Clarice. Non voglio entrare con lui in un ragionamento serio su tal proposito, ma gli farò comprendere che non ho amore per lui, e che invano perderebbe meco il suo tempo. Principierò fin da ora ad illuminarlo, facendo delle finezze al signor Momolo, e se egli ardirà di correggermi o di motteggiarmi, gli risponderò in modo che non avrà più coraggio di farlo.
Ottavio. Mi piace la bella invenzion del rimedio, e si conosce da questo, che principiate a sentire della passione per il signor Momolo.
Clarice. Mi pare ch’egli la meriti; ma non per questo vorrò ciecamente avventurarmi al pericolo di dovermi pentire. Che cosa avete voi potuto raccogliere dello stato de suoi interessi?

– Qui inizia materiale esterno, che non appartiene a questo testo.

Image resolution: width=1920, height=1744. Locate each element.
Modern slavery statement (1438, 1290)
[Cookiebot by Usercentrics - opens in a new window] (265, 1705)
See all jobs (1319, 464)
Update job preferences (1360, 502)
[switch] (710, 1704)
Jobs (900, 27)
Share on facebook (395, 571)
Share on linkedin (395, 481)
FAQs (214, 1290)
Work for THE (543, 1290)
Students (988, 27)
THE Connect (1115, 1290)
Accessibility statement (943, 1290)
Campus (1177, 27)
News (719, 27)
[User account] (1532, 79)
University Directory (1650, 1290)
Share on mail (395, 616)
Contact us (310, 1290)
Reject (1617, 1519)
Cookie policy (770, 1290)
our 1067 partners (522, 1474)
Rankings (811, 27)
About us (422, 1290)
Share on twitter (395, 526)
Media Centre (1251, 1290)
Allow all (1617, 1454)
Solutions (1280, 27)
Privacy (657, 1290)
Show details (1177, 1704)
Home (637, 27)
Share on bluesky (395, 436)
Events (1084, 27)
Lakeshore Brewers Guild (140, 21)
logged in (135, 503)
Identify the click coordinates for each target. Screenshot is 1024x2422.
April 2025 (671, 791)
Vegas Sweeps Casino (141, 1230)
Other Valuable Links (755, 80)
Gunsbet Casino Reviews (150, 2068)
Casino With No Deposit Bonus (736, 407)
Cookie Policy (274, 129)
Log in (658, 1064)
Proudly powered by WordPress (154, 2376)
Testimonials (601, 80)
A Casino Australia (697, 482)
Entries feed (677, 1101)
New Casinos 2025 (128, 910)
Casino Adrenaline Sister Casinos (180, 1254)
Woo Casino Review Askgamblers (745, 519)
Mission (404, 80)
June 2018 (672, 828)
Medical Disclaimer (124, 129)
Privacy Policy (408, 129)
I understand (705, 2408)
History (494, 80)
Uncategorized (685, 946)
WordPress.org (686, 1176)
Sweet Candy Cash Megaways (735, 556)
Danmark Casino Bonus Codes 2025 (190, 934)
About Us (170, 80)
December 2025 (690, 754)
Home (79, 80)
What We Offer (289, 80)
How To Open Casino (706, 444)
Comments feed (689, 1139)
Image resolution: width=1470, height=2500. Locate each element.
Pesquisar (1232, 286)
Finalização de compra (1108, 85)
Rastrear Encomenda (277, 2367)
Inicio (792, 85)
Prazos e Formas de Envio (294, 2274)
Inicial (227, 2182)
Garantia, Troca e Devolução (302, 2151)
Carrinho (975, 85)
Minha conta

Ottavio. Ho sentito parlarne diversamente. Chi lo fa povero, chi lo fa ricco. Chi loda la sua generosità, chi lo condanna per prodigo. La verità si è, che sono stato in cucina ed ho veduto un apparecchio sontuoso. Senza danari non si fa certo.
Clarice. È vero. Ciò vuol dire che ha del danaro, ma che lo spende senza misura. Oggi verrà qui a favorirmi una di lui sorella, che ho veduta qualche volta in Venezia; so ch' è una donna di garbo, e voglio confidarmi con lei...
Ottavio. Ecco il signor Leandro.
Clarice. Farebbe pur bene ad andarsene. Io certo non lascierò di dargliene eccitamento.
Ottavio. Oibò, non facciamo scene; usate prudenza; s’ei se ne andasse senza di noi...
Clarice. Che gran male sarebbe questo?
Ottavio. Io non lo permetterò certamente.